- _Task details_
After locating the line that holds "Task: Select leave/ret", output it and all following lines word for word, stopping only at the end of the data.

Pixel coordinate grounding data
--------------------------------

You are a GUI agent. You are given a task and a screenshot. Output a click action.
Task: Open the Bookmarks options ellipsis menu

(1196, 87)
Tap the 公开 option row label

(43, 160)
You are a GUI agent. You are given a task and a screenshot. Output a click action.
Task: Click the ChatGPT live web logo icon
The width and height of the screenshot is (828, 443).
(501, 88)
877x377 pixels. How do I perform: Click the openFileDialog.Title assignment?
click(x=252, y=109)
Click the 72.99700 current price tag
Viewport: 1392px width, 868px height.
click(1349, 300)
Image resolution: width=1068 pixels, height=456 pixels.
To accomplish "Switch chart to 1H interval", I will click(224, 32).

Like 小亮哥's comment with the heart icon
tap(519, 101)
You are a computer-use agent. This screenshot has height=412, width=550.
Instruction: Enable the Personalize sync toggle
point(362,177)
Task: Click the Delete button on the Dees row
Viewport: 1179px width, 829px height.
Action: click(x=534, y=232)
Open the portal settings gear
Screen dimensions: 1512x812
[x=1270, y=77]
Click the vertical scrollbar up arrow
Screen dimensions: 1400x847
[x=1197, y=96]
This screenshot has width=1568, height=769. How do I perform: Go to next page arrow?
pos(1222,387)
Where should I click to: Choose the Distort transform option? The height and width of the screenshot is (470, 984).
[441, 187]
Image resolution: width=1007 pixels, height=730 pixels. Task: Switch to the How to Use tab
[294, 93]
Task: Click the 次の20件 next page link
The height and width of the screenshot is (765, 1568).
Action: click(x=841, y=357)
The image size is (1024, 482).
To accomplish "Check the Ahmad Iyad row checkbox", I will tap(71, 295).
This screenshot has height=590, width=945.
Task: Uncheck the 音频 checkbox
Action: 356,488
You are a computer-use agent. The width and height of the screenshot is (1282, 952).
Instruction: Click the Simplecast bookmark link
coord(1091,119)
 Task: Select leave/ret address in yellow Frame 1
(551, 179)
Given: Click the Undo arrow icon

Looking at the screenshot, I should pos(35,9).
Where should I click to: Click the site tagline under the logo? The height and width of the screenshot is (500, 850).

--------------------------------

- _Output of the task_
 Task: Select leave/ret address in yellow Frame 1
(551, 179)
Given: Click the Undo arrow icon

Looking at the screenshot, I should pos(35,9).
Where should I click to: Click the site tagline under the logo? The height and width of the screenshot is (500, 850).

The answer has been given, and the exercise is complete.